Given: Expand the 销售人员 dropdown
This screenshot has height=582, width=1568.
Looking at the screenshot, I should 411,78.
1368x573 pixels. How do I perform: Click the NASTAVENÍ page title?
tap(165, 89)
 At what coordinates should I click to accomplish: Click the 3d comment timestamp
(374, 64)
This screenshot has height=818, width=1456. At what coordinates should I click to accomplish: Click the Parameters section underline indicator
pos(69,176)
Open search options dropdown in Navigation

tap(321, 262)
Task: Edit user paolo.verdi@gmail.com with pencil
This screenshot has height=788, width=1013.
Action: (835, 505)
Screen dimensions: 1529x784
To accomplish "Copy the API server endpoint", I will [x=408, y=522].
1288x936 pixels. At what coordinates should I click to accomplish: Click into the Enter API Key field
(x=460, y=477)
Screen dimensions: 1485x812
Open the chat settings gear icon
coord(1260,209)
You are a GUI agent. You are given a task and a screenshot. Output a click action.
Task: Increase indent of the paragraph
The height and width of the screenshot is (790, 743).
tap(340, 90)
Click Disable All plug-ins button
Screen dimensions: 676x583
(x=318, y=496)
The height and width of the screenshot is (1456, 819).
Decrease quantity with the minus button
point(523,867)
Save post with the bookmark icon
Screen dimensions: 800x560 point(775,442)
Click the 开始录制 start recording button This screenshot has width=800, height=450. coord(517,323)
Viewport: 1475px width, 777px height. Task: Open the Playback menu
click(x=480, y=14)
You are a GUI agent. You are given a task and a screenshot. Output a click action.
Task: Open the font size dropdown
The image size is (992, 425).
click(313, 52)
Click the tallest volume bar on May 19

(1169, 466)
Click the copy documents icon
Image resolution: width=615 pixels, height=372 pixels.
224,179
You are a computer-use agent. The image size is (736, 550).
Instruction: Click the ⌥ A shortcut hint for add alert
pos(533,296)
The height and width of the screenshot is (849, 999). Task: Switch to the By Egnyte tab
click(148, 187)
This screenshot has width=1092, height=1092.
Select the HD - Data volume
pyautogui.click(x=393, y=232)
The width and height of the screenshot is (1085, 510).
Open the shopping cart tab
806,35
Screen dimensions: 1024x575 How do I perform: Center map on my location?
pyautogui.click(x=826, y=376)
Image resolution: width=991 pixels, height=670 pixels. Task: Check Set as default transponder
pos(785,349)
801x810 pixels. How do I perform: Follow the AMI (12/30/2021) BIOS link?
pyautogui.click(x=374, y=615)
┄┄┄┄┄┄┄┄┄┄
**Exercise brief**:
Repeat all the items above, changing every "button" to "control" and keeping everything else the same.

**Output below**:
Given: Expand the 销售人员 dropdown
This screenshot has height=582, width=1568.
Looking at the screenshot, I should 411,78.
1368x573 pixels. How do I perform: Click the NASTAVENÍ page title?
tap(165, 89)
 At what coordinates should I click to accomplish: Click the 3d comment timestamp
(374, 64)
This screenshot has height=818, width=1456. At what coordinates should I click to accomplish: Click the Parameters section underline indicator
pos(69,176)
Open search options dropdown in Navigation

tap(321, 262)
Task: Edit user paolo.verdi@gmail.com with pencil
This screenshot has height=788, width=1013.
Action: (835, 505)
Screen dimensions: 1529x784
To accomplish "Copy the API server endpoint", I will [x=408, y=522].
1288x936 pixels. At what coordinates should I click to accomplish: Click into the Enter API Key field
(x=460, y=477)
Screen dimensions: 1485x812
Open the chat settings gear icon
coord(1260,209)
You are a GUI agent. You are given a task and a screenshot. Output a click action.
Task: Increase indent of the paragraph
The height and width of the screenshot is (790, 743).
tap(340, 90)
Click Disable All plug-ins control
Screen dimensions: 676x583
(x=318, y=496)
The height and width of the screenshot is (1456, 819).
Decrease quantity with the minus control
point(523,867)
Save post with the bookmark icon
Screen dimensions: 800x560 point(775,442)
Click the 开始录制 start recording control This screenshot has width=800, height=450. coord(517,323)
Viewport: 1475px width, 777px height. Task: Open the Playback menu
click(x=480, y=14)
You are a GUI agent. You are given a task and a screenshot. Output a click action.
Task: Open the font size dropdown
The image size is (992, 425).
click(313, 52)
Click the tallest volume bar on May 19

(1169, 466)
Click the copy documents icon
Image resolution: width=615 pixels, height=372 pixels.
224,179
You are a computer-use agent. The image size is (736, 550).
Instruction: Click the ⌥ A shortcut hint for add alert
pos(533,296)
The height and width of the screenshot is (849, 999). Task: Switch to the By Egnyte tab
click(148, 187)
This screenshot has width=1092, height=1092.
Select the HD - Data volume
pyautogui.click(x=393, y=232)
The width and height of the screenshot is (1085, 510).
Open the shopping cart tab
806,35
Screen dimensions: 1024x575 How do I perform: Center map on my location?
pyautogui.click(x=826, y=376)
Image resolution: width=991 pixels, height=670 pixels. Task: Check Set as default transponder
pos(785,349)
801x810 pixels. How do I perform: Follow the AMI (12/30/2021) BIOS link?
pyautogui.click(x=374, y=615)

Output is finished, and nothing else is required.